NTT 西日本グループのセキュリティソリューション

 NTT西日本グループでは、情報システムに必要なセキュリティを8つのセキュリティソリューションに体系化し、あらゆるセキュリティの脅威に対応するラインアップとしている。(図8参照)


   図8 NTT 西日本グループのセキュリティソリューション体系

 「安心・安全・信頼」な企業活動を全面的にサポートするため、ウィルス防止や不正アクセス対策など電子的なセキュリティ対策、情報リテラシー低下による情報漏えい対策だけではなく、メディアの盗難や建物侵入などのオフィスレベルでの対策、そして、ネットワークの品質低下による業務効率の低下対策までをセキュリティソリューションの範囲として体系化していることに特徴がある。

・ウィルス対策ソリューション

 コンピュータウィルスによる被害を受けないための事前対策(最新セキュリティパッチの適用等)、監視・事後対策(アンチウィルスソフトにて検知・駆除等)をユーザのシステム環境にあわせて提供。

・不正アクセス対策ソリューション

 外部からの不正なデータアクセスやシステムダウンを狙った攻撃に対応するため、ファイアウォール、IDSの導入や運用監視、現状のセキュリティ状況を把握する診断などを提供。

・ポリシー策定ソリューション

 組織全体のセキュリティ対策方針の策定や、システム全体のセキュリティ監査を提供。

・セキュリティ教育ソリューション

 社員育成のためのユーザ向け出張セミナーやWebを利用したセキュリティeラーニングを提供。

・認証ソリューション

 本人認証の強度を高める認証VLAN、バイオメトリクスによる端末認証などを提供。

・IT資産管理ソリューション

 社内の個人端末の管理を行うシステム構築、PCの廃棄時などで情報漏えいを防ぐハードディスクの内容消去を提供。

・ビルセキュリティソリューション

 ICカードや指紋認証などによる入退室の管理や、ネットワークを利用した映像監視を提供。

・ネットワーク品質改善ソリューション

 ユーザネットワークの安定運用のための、トラフィック診断やサーバ等への負荷試験を提供。

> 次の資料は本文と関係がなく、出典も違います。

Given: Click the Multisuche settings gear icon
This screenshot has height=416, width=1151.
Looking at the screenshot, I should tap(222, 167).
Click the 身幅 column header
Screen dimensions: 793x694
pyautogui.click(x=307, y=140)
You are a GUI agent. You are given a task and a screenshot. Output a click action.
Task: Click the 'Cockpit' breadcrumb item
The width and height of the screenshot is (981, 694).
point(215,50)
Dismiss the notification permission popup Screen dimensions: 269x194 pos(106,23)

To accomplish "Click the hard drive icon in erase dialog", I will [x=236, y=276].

6町合併に向けた情報基盤となる地域イントラネットを構築

 2004年度に、合併により兵庫県内で新たな市に生まれ変わるA自治体。複数町合併に向けた新たな市の行政や防災システムなどの事業運営基盤が、高速大容量の光ファイバでネットワーク化した「地域イントラネット」である。これは、NTT西日本が、A自治体に対し、ネットワークの信頼性や安全性に重点を置いた地域イントラネットの構築を提案し、採用されたのを受けて、市内教育委員会と共同で構築したもの。
 本年2月に完成した地域イントラネットは、行政の基幹系ネットワークと職員が利用するインターネットや市民への行政サービスを提供するための情報ネットワークの2系統からなり、バックアップルートの確保、NTT西日本ビルへの通信設備のハウジングなど、セキュアなネットワークとなっている。この4月からは、この地域イントラネットを活用し、図書蔵書検索や公共施設予約、小・中学校でのeラーニングなどの新たなサービスが町共同で稼動開始している。

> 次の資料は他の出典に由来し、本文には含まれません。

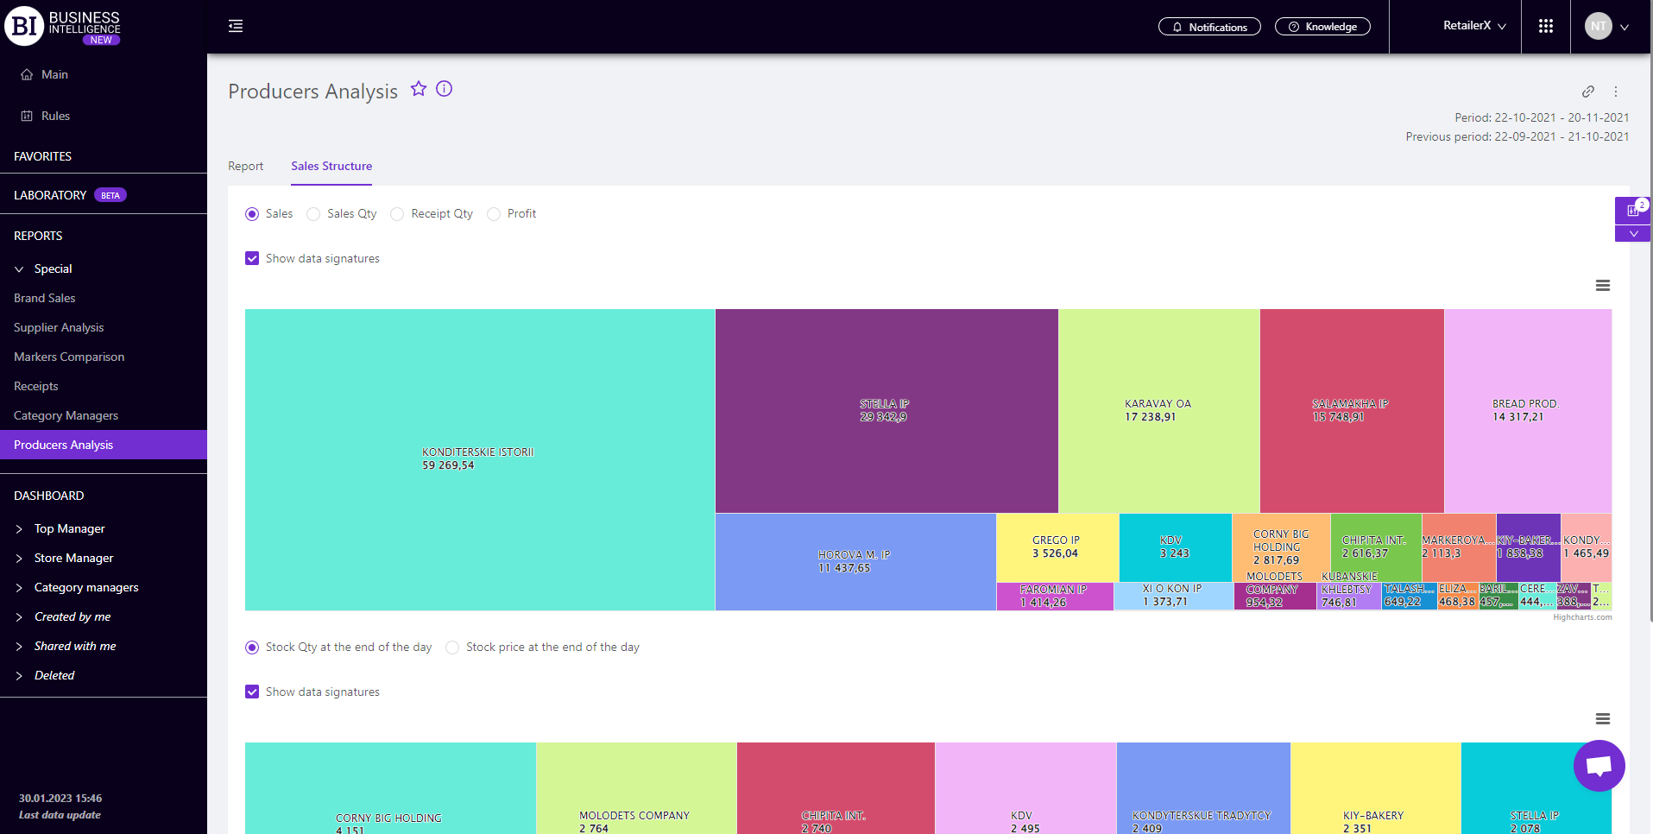Viewport: 1653px width, 834px height.
Task: Open the purple filters panel icon
Action: (x=1631, y=210)
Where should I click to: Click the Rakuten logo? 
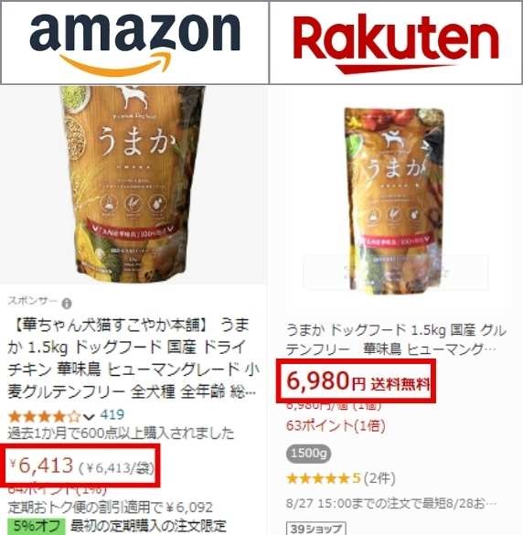[x=396, y=44]
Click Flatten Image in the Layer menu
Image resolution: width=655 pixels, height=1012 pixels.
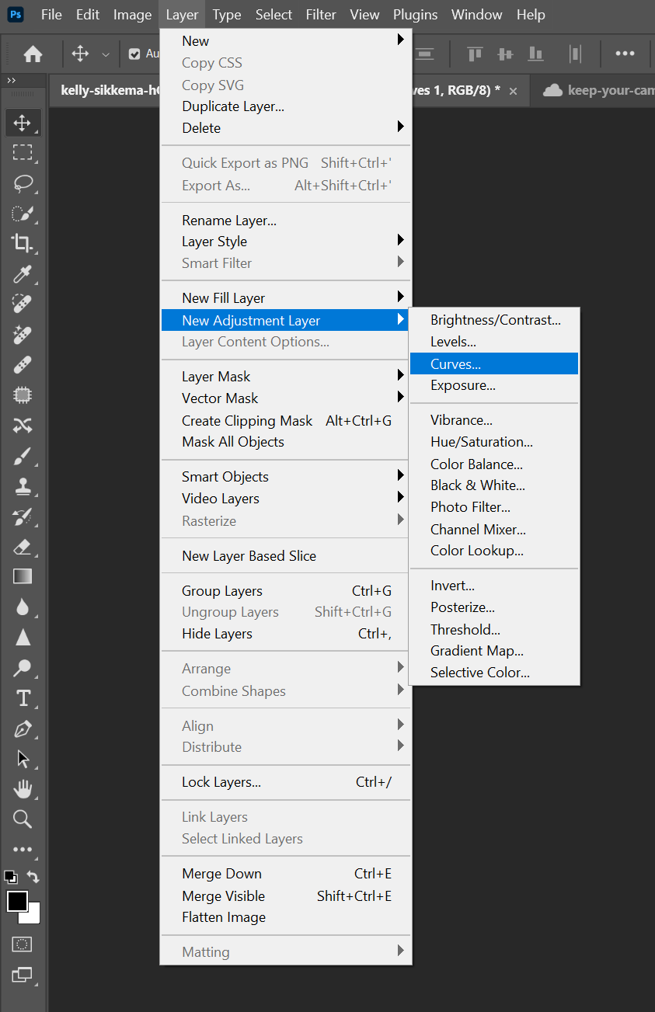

組織全体でのセキュリティ対応に向け、ポリシー策定・運用を支援

 地域イントラネットの構築は、安
全なネットワーク活用環境で、住民サービス向上や行政事務の効率化を図ることが目的である。このためNTT西日本では、ネットワーク構築と併せて町職員のセキュリティ意識の向上を図るとともに、LGWANへの接続や、県全域を網羅する兵庫県情報ハイウェイを経由した霞ヶ関WANへの接続要件をクリアするセキュリティポリシーの策定に力を入れて取り組んだ。
 NTT西日本では、A自治体と共同でセキュリティポリシーを策定するとともに職員へのセキュリティ教育や安全マニュアルの作成など、職員一人ひとりのセキュリティ意識の向上に取り組んでいる。
 合併後の新しい市の情報基盤として、今回NTT 西日本が構築した地域イントラネットの果たす役割は極めて大きいといえる。




 セキュリティの脅威は絶えず複雑
化・巧妙化しており、今日有効な対策が明日も有効である保証はどこにもない。セキュリティ対策に終わりはなく、常にリスクを最小化するための取組みの見直しを図っていくことが重要だ。NTT西日本のトータルセキュリティビジネスの今後の展開について、セキュリティサービス推進室の岡本充由室長は次のように述べている。
 「西日本各地に設置した推進室を中心として、きめ細やかなface to face での対応を実施していきます。
 お客様のサポートを通じ、お客様への企業価値を高め、さらには豊かな社会の実現に向けたセキュリティサービスへの取組みは、NTT西日本グループに課せられた使命と受け止め、今後も『安心・安全・信頼』のトータルセキュリティソリューションの提供にグループを挙げて取り組んでいきます。」
 企業経営をセキュリティ面からも支えるNTT西日本グループの活動に注目が集まる。